_DATASET EXCERPTS_:
☆ ☆ ☆

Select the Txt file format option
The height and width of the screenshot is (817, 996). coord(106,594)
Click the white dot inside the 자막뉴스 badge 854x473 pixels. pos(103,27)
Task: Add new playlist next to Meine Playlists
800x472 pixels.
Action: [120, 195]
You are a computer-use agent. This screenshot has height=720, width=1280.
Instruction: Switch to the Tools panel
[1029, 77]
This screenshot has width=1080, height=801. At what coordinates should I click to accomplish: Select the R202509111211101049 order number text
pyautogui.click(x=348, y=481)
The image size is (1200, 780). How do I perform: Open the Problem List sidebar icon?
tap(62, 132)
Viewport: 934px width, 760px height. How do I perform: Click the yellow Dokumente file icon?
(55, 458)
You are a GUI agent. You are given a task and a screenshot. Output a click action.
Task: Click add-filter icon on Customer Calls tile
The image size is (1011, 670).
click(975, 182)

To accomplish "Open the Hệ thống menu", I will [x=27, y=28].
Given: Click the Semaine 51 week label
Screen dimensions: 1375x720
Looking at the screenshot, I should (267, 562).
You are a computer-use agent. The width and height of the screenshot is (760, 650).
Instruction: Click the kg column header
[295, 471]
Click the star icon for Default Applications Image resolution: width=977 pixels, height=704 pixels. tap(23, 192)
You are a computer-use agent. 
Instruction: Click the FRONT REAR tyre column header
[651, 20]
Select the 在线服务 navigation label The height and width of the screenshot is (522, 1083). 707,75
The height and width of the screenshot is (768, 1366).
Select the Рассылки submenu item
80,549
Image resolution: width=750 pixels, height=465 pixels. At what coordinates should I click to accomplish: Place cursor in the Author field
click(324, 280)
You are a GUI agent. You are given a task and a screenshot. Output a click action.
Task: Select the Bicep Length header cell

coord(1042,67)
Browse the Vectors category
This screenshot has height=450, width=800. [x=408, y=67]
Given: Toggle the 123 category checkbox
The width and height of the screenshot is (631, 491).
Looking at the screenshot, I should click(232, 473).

☆ ☆ ☆

_WORK TASK_:
Copy all of the data exactly. Skip nothing.

_THE ANSWER_:
Select the Txt file format option
The height and width of the screenshot is (817, 996). coord(106,594)
Click the white dot inside the 자막뉴스 badge 854x473 pixels. pos(103,27)
Task: Add new playlist next to Meine Playlists
800x472 pixels.
Action: [120, 195]
You are a computer-use agent. This screenshot has height=720, width=1280.
Instruction: Switch to the Tools panel
[1029, 77]
This screenshot has width=1080, height=801. At what coordinates should I click to accomplish: Select the R202509111211101049 order number text
pyautogui.click(x=348, y=481)
The image size is (1200, 780). How do I perform: Open the Problem List sidebar icon?
tap(62, 132)
Viewport: 934px width, 760px height. How do I perform: Click the yellow Dokumente file icon?
(55, 458)
You are a GUI agent. You are given a task and a screenshot. Output a click action.
Task: Click add-filter icon on Customer Calls tile
The image size is (1011, 670).
click(975, 182)

To accomplish "Open the Hệ thống menu", I will [x=27, y=28].
Given: Click the Semaine 51 week label
Screen dimensions: 1375x720
Looking at the screenshot, I should (267, 562).
You are a computer-use agent. The width and height of the screenshot is (760, 650).
Instruction: Click the kg column header
[295, 471]
Click the star icon for Default Applications Image resolution: width=977 pixels, height=704 pixels. tap(23, 192)
You are a computer-use agent. 
Instruction: Click the FRONT REAR tyre column header
[651, 20]
Select the 在线服务 navigation label The height and width of the screenshot is (522, 1083). 707,75
The height and width of the screenshot is (768, 1366).
Select the Рассылки submenu item
80,549
Image resolution: width=750 pixels, height=465 pixels. At what coordinates should I click to accomplish: Place cursor in the Author field
click(324, 280)
You are a GUI agent. You are given a task and a screenshot. Output a click action.
Task: Select the Bicep Length header cell

coord(1042,67)
Browse the Vectors category
This screenshot has height=450, width=800. [x=408, y=67]
Given: Toggle the 123 category checkbox
The width and height of the screenshot is (631, 491).
Looking at the screenshot, I should click(232, 473).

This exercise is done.